Jakarta, indomaritim.id – Pemerintah mentargetkan pelabuhan utama di Indonesia bersih dari sampah atau limbah B3. Setidaknya, lima pelabuhan utama harus segera bersih dari limbah.
Pernyataan tersebut disampaikan Penasehat Ahli Menteri Koordinator Bidang Kemaritiman dan Investasi Bid. Hankam Maritim, Laksamana TNI (Pur) Prof. Dr. Marsetio saat melakukan kunjungan ke pelabuhan Tanjung Priok, Jakarta Utara, Selasa (20/10/2020) pagi.
“Kita harus taat dengan aturan-aturan yang ada pada IMO karena kita sebagai salah satu negara anggota,” kata Marsetio.
International Maritime Organization (IMO) merupakan badan khusus PBB yang bertanggungjawab untuk keselamatan dan keamanan aktivitas pelayaran dan pencegahan polusi di laut oleh kapal.
BACA JUGA: Marsetio: Indonesia Harus Memperkuat Sistem Keamanan Maritim
Indonesia menjadi anggota Dewan IMO Kategori C periode 2020-2021 pada Sidang Majelis International Maritime Organization (IMO) atau Organisasi Maritim Internasional yang ke-31 yang dihelat di Markas Besar IMO, London, Inggris.
Sebelumnya, sidang Maritime Safety Committee (MSC) IMO ke 101 juga mencatat sejarah baru, dengan menjadikan Indonesia sebagai negara kepulauan pertama di dunia yang memiliki Traffic Seperation Scheme (TSS) melalui pengesahan oleh IMO dan berada di dalam ALKI (Alur Laut Kepulauan Indonesia) I dan ALKI II yang mulai berlaku 1 Juli 2020.
Tanggungjawab Indonesia Menjaga ALKI
ALKI sendiri, adalah alur laut di wilayah perairan Indonesia yang bebas dilayari oleh kapal-kapal internasional (freedom to passage) dan tertuang dalam perjanjian Konvensi Perserikatan Bangsa-Bangsa tentang Hukum Laut atau The United Nations Convention on the Law of the Sea (UNCLOS) 1982.

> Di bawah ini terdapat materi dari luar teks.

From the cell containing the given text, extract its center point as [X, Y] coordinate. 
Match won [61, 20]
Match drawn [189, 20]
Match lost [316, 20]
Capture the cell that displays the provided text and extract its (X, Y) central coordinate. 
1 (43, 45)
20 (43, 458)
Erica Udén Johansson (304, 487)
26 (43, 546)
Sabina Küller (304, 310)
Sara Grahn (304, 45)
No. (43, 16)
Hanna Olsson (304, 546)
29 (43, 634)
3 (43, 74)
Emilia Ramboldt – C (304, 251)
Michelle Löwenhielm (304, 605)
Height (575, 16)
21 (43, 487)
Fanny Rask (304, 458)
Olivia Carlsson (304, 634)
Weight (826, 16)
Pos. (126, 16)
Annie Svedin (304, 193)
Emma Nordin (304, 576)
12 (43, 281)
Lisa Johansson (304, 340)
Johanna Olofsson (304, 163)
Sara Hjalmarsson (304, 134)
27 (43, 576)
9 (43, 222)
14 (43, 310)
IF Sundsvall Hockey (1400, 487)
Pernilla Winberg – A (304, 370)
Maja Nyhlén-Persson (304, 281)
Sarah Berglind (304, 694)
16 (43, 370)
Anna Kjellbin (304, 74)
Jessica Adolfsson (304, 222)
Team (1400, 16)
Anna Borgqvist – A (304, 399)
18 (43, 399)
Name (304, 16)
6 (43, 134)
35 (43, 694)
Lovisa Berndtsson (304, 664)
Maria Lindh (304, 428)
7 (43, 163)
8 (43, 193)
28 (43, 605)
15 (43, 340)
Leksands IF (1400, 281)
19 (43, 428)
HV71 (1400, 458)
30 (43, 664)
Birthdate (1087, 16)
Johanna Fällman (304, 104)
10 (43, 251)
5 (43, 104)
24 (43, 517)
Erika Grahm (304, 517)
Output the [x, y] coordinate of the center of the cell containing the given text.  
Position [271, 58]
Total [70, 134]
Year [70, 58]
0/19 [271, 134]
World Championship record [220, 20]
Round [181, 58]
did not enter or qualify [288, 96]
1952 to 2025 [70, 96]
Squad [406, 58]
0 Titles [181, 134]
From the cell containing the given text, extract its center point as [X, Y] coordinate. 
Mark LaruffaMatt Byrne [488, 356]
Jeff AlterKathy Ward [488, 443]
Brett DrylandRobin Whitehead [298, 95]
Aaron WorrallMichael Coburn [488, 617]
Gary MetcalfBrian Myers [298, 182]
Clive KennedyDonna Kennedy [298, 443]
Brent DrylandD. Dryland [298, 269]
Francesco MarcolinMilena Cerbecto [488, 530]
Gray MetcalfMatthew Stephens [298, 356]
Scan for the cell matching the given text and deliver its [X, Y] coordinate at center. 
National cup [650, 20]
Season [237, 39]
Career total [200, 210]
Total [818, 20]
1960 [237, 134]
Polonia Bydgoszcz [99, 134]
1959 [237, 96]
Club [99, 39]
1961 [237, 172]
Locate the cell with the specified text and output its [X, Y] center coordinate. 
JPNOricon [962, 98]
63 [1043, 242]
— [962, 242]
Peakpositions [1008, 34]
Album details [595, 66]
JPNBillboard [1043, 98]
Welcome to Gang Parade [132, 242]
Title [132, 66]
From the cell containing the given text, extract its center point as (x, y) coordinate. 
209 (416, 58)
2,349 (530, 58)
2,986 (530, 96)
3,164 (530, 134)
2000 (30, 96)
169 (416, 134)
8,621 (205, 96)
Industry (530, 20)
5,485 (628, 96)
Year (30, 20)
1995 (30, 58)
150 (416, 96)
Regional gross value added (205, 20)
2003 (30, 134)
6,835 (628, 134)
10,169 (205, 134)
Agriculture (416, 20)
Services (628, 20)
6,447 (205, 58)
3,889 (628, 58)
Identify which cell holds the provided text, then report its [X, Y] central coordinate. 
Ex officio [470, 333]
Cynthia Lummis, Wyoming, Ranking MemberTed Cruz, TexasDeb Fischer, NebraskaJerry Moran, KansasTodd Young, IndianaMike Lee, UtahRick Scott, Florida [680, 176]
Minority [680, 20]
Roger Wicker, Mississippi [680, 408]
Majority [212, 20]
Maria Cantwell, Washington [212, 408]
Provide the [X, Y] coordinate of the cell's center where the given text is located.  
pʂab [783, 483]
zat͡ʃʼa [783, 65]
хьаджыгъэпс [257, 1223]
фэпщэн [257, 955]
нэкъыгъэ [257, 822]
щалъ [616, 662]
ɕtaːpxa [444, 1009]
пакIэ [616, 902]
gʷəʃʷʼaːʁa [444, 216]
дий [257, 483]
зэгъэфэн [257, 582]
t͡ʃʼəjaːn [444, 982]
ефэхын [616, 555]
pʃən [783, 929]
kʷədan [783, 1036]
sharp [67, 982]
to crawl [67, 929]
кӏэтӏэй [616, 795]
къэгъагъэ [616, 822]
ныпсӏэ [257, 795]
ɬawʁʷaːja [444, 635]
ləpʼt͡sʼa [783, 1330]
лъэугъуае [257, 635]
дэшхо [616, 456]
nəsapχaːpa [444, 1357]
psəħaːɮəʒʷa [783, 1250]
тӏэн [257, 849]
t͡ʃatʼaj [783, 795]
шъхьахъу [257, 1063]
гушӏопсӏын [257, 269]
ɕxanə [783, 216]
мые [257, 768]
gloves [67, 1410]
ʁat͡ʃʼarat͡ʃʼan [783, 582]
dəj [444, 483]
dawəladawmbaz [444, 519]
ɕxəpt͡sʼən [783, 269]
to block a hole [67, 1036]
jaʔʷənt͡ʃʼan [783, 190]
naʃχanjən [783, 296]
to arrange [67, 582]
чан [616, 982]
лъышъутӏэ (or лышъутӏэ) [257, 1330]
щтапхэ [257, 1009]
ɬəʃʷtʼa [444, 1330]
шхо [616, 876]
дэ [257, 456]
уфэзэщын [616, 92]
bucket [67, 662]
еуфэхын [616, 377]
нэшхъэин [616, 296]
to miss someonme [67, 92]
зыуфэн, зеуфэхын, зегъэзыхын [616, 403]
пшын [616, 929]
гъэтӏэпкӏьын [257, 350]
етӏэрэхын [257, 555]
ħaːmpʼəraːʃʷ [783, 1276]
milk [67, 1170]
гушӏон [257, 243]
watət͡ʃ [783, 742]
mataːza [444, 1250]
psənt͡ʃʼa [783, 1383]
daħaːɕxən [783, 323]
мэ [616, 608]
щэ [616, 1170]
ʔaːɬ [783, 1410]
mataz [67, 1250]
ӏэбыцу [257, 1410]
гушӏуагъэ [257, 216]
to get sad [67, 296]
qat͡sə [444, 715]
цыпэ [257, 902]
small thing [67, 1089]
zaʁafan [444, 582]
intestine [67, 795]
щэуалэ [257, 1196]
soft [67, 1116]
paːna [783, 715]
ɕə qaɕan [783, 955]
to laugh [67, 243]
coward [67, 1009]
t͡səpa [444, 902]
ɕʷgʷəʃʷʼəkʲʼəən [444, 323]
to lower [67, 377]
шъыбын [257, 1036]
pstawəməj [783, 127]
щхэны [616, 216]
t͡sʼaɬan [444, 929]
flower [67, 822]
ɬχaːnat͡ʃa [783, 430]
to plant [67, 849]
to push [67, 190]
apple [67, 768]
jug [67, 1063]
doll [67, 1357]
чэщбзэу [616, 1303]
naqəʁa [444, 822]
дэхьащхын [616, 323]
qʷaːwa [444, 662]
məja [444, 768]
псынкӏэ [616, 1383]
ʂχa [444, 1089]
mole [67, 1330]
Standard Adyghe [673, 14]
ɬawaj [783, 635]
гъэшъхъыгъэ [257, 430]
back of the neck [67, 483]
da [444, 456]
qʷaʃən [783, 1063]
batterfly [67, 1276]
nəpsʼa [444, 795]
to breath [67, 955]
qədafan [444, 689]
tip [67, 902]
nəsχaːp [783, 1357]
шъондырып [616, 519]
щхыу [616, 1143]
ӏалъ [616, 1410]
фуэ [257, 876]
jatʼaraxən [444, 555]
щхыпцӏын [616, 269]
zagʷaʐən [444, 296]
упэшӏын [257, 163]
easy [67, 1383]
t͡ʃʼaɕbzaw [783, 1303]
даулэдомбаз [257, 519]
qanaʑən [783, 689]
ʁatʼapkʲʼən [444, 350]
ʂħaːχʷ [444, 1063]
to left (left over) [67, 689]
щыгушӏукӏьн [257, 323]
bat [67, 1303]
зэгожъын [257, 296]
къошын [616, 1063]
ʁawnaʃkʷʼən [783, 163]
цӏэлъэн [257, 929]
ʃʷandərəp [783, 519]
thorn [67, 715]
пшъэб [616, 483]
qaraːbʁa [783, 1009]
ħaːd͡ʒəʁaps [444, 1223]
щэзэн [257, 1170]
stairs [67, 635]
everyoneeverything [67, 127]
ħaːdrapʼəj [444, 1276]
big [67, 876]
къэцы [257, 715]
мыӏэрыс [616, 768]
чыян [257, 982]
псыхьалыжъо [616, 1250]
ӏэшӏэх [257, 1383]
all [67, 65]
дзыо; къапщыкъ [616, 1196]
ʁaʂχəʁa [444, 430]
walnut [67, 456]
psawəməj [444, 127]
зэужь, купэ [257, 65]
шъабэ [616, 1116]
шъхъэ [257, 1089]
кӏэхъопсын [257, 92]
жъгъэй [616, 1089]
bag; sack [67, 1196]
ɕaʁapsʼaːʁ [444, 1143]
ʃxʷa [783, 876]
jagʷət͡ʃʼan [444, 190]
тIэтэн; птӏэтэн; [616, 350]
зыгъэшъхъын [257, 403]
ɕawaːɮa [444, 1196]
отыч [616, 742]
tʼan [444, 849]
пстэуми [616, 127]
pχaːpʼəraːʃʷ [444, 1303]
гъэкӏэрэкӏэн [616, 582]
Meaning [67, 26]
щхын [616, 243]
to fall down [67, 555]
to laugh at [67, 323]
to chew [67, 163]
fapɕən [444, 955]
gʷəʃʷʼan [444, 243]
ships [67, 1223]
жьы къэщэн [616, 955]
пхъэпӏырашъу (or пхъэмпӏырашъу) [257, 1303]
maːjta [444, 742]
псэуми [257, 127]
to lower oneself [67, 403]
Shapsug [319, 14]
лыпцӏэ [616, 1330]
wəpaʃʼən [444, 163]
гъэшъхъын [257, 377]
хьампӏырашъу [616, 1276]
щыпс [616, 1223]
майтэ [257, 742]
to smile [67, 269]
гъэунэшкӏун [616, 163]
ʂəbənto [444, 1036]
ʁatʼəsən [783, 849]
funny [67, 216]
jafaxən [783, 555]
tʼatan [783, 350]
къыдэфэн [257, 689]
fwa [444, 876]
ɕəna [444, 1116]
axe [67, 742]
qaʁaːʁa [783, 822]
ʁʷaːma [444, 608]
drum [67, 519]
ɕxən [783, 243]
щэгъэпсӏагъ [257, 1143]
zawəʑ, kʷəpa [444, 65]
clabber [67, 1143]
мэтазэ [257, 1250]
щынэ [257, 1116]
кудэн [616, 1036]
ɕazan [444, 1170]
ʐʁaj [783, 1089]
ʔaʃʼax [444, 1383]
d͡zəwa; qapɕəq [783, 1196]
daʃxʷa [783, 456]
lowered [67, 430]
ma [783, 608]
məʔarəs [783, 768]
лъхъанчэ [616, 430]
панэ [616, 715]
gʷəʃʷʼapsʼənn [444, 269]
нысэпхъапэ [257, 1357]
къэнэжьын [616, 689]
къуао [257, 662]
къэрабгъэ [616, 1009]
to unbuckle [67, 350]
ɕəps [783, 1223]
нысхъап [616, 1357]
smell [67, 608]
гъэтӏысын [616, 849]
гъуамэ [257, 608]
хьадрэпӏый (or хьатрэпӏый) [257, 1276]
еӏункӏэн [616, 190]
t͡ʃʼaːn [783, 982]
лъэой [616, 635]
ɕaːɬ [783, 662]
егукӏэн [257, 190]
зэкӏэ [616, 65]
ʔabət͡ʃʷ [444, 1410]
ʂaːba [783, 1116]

“Menjadi komitmen pemerintah Indonesia untuk memastikan navigasi kapal yang melewati Selat Sunda dan Selat Lombok berlangsung aman. Terdapat lebih dari 53 ribu dan 36 ribu kapal yang melewati kedua selat itu setiap tahun,” kata Laksamana TNI (Purn) Prof. Dr. Marsetio.
Sejalan dengan itu, lanjutnya, TSS Selat Sunda dan Lombok tersebut merupakan penjabaran dari Visi Presiden Republik Indonesia Joko Widodo tentang Poros Maritim, yaitu Kebijakan Kelautan Nasional Indonesia untuk berperan aktif dalam organisasi internasional dan khususnya di sektor maritim.
“Tentunya Indonesia melalui departemen terkait telah mempersiapkan vessel traffic service (VTS) untuk membantu kapal bernavigasi dengan aman. Juga memastikan semua fasilitas pendukun dan infrastruktur sumber daya manusia siap sebelum implementasi TSS,” kata Laksamana TNI (Purn) Prof. Dr. Marsetio.
Kebersihan Pelabuhan
Laksamana TNI (Pur) Prof. Dr. Marsetio bersama Deputi pengelolaan Lingkungan dan Kehutanan, dan Staf Ahli Kemenko Marves Dr. Sahat Manaor, didampingi Dirjen PSLB3 KLHK, Dirjen Hubla Kemenhub Agus Purnomo, serta Tim Deputi 4 Kemenko Marves, meninjau kesiapan fasilitas Reception Facility (RF) penampungan limbah B3 yang ada di pelabuhan Tanjung Priok.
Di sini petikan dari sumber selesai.